JOB A: Please replace "mid February" with "late February" in the organizer essay, giving the passage from "I crossed off" up to and including "had to change.".

I was a Hostage to My Organizer: Five Ways to Break Free of the Obsessive Habit

I wrote in January about my great organizing plans, taking what I did last year and refining it. You can read about my Brain Dump here.

I thought I had figured it out — I had a way that would work — no more loose lists floating around — no more trying to remember every thing that needed to be done...I was ecstatic.

I loved how everything in my old-fashioned composition book was working out…until the middle of February…when I analyzed the brutal truth…

I was hostage to my notebook organizer.

My first week in January…

I crossed off SO MANY THINGS, none of them really earth-shaking, but it sure felt good. Most weeks I didn’t carry anything over to the new week…I had even worked out how I was going to keep track of that aspect of left-overs. I was exactly up to date on my self-care pieces…walking each day, steps for the month, yoga practice,meditation each day, lots of the gazillion loose ends that seemed to arrive each day.



This wasn’t working, and by mid February I was not happy with the system. I continued to work with it, with the idea of prioritizing art and writing each day.. Somewhat better, but I was still obsessing on the page of To Do’s.

Something had to change.

I only accomplished two larger art pieces in January, and we had a major art show to hang the beginning of April. I had to pick up the pace.
Also, I didn’t write for Medium as much as I wanted…loads of ideas, taking an online class with Tom Kuegler (which is fantastic, by the way), but I wasn’t working at it, which I promised myself I would do. I made $.04 on Medium in January and nothing in February…I had to change my system.

First thing, I figured I didn’t need to track self-care as much as I was. Only down side is I haven’t walked as much these last six weeks, but I have been productive with writing…and the remake of four older fiber art pieces to hang in the large show…they are gorgeous!

Second, I wrote in my journal my commitment to art and writing from now on. Benjamin Hardy talks about a 30-day commitment, so I went for it…two hours a day sewing and two hours writing, not counting thought time during morning and evening journal sessions…boy, has that journaling become productive.

STORED RECORDS:
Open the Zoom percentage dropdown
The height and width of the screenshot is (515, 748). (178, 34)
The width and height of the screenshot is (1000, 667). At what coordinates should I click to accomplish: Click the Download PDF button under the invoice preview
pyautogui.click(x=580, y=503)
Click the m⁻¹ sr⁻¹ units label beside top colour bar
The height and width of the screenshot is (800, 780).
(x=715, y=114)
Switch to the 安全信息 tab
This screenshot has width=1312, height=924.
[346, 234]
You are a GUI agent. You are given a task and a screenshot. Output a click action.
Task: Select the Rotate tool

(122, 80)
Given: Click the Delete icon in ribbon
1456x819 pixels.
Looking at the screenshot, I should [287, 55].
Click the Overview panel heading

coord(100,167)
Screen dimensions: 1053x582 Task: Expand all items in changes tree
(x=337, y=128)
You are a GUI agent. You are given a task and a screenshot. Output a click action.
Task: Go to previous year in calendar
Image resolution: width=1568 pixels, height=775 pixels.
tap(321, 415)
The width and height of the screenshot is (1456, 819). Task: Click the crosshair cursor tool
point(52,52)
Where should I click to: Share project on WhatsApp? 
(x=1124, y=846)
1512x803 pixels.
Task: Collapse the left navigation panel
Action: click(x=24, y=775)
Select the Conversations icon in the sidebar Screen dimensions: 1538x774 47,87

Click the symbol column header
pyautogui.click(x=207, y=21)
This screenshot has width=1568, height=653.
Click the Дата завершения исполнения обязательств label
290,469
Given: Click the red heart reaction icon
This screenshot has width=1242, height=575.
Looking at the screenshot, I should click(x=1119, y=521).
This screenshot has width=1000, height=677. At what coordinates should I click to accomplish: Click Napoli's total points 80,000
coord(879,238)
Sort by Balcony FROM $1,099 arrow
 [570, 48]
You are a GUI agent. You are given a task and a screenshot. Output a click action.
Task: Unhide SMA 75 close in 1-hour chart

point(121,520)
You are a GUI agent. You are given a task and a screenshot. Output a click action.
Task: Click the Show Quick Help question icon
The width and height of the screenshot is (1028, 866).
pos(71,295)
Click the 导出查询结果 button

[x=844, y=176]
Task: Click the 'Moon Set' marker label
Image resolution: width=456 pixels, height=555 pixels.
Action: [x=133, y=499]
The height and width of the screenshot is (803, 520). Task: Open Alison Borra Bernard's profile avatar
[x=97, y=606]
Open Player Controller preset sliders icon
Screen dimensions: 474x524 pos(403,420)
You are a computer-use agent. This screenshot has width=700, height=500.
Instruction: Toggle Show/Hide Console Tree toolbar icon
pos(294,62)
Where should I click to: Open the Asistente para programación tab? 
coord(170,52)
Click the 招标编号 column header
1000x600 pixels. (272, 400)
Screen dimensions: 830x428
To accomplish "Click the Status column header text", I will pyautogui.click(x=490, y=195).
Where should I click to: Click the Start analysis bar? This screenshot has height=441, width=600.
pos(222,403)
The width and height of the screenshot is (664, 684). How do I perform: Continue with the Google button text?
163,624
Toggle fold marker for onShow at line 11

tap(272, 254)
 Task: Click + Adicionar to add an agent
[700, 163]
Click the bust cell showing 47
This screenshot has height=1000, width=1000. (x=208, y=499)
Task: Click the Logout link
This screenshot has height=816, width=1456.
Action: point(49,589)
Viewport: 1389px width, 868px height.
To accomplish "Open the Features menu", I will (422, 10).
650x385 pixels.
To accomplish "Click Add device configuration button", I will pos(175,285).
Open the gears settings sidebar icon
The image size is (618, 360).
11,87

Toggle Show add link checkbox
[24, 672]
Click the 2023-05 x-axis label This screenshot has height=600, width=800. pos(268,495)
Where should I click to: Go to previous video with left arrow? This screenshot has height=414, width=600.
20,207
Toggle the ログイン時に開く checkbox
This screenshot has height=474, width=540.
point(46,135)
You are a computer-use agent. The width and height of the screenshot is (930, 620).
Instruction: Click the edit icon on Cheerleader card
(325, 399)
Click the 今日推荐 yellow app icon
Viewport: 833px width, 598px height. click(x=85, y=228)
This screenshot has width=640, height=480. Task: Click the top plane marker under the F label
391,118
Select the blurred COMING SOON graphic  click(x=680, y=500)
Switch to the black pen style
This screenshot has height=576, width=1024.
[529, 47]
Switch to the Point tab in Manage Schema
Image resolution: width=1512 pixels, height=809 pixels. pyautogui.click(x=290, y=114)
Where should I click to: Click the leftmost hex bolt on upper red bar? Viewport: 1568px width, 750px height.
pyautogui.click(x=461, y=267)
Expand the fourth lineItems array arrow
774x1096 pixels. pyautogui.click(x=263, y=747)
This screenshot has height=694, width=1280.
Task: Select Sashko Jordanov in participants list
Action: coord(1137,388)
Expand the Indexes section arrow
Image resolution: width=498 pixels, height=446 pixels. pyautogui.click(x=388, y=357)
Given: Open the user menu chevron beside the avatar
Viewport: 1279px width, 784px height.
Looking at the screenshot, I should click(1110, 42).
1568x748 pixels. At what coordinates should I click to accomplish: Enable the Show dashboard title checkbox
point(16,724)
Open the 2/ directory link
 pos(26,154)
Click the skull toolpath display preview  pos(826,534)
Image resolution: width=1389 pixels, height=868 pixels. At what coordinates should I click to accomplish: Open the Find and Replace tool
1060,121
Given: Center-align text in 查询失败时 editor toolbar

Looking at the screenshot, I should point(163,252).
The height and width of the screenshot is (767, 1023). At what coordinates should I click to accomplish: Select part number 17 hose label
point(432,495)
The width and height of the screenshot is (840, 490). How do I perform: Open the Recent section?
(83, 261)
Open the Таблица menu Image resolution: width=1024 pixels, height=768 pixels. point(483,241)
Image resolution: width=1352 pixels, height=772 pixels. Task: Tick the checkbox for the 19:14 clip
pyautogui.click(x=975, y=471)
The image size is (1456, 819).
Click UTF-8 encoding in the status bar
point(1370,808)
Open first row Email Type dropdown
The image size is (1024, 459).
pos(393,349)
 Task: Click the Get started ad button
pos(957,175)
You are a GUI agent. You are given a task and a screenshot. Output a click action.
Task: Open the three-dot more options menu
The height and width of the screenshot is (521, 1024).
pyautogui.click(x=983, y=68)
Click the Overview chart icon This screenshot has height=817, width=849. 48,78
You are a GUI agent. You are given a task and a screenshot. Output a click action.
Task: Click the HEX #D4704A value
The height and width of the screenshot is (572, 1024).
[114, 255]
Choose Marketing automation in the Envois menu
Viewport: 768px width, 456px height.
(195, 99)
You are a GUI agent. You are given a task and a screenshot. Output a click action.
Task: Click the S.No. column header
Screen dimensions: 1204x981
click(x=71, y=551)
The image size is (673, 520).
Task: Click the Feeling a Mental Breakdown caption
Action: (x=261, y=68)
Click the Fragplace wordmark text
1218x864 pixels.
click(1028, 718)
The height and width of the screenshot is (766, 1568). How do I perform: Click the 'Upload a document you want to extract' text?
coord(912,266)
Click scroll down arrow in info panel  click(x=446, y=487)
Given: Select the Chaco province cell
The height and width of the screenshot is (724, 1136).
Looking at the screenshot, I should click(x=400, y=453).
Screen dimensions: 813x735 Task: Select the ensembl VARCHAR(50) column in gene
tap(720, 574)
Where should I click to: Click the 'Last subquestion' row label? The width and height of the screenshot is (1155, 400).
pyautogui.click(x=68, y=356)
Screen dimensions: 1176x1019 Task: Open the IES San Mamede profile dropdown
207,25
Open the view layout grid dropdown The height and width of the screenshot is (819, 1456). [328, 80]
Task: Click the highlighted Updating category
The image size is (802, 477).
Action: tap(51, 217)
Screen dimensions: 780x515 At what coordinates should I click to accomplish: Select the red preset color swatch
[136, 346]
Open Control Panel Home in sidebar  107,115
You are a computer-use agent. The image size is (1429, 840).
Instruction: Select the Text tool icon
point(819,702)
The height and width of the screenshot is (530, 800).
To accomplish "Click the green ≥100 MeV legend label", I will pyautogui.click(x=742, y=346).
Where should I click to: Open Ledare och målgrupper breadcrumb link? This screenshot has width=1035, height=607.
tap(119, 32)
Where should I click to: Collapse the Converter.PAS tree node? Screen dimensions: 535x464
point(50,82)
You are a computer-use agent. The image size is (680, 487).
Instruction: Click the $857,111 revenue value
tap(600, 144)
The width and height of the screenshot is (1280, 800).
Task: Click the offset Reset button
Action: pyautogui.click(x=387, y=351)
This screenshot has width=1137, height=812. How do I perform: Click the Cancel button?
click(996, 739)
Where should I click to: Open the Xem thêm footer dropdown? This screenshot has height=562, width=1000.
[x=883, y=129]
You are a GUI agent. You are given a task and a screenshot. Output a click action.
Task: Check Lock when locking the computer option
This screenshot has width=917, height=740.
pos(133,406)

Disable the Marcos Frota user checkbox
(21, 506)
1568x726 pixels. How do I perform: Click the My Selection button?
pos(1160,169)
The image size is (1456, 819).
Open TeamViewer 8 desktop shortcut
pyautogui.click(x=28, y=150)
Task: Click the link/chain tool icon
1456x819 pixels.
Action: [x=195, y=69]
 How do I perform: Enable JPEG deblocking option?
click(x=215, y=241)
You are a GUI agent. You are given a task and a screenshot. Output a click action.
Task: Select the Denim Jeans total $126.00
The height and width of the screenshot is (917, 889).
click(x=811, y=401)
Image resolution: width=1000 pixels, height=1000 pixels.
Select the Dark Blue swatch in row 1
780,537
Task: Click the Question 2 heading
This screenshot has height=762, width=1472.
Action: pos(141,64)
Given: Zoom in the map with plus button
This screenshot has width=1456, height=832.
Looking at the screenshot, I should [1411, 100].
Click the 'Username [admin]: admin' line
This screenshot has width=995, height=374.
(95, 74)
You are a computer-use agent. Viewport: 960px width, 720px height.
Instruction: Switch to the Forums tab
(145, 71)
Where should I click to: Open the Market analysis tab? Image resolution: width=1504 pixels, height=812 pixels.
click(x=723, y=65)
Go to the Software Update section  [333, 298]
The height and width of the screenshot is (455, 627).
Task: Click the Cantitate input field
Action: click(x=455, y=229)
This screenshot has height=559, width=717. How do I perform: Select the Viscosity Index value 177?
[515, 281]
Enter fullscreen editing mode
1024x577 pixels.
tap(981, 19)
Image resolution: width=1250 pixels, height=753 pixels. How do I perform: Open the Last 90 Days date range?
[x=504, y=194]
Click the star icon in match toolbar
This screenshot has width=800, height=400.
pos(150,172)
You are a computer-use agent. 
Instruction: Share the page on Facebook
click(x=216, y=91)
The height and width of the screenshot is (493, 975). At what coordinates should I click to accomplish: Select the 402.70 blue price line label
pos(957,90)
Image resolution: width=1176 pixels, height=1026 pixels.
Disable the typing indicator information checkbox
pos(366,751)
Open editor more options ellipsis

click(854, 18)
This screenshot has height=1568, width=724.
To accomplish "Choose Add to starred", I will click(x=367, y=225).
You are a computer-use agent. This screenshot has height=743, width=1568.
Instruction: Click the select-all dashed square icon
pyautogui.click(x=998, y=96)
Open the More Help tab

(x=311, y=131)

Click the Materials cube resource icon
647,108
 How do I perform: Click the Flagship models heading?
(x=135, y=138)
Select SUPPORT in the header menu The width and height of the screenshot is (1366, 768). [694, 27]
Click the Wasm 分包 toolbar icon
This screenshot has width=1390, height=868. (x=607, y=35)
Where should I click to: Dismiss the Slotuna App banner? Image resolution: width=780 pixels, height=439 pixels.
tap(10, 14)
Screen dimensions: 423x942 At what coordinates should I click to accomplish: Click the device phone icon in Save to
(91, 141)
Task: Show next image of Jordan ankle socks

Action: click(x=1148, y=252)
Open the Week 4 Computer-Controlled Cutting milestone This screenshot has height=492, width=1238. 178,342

JOB B: Return every line of the listing that contains the string "editor", matching case exactly.

TASK ANSWER A:
I crossed off SO MANY THINGS, none of them really earth-shaking, but it sure felt good. Most weeks I didn’t carry anything over to the new week…I had even worked out how I was going to keep track of that aspect of left-overs. I was exactly up to date on my self-care pieces…walking each day, steps for the month, yoga practice,meditation each day, lots of the gazillion loose ends that seemed to arrive each day.



This wasn’t working, and by late February I was not happy with the system. I continued to work with it, with the idea of prioritizing art and writing each day.. Somewhat better, but I was still obsessing on the page of To Do’s.

Something had to change.

TASK ANSWER B:
Given: Center-align text in 查询失败时 editor toolbar
Open editor more options ellipsis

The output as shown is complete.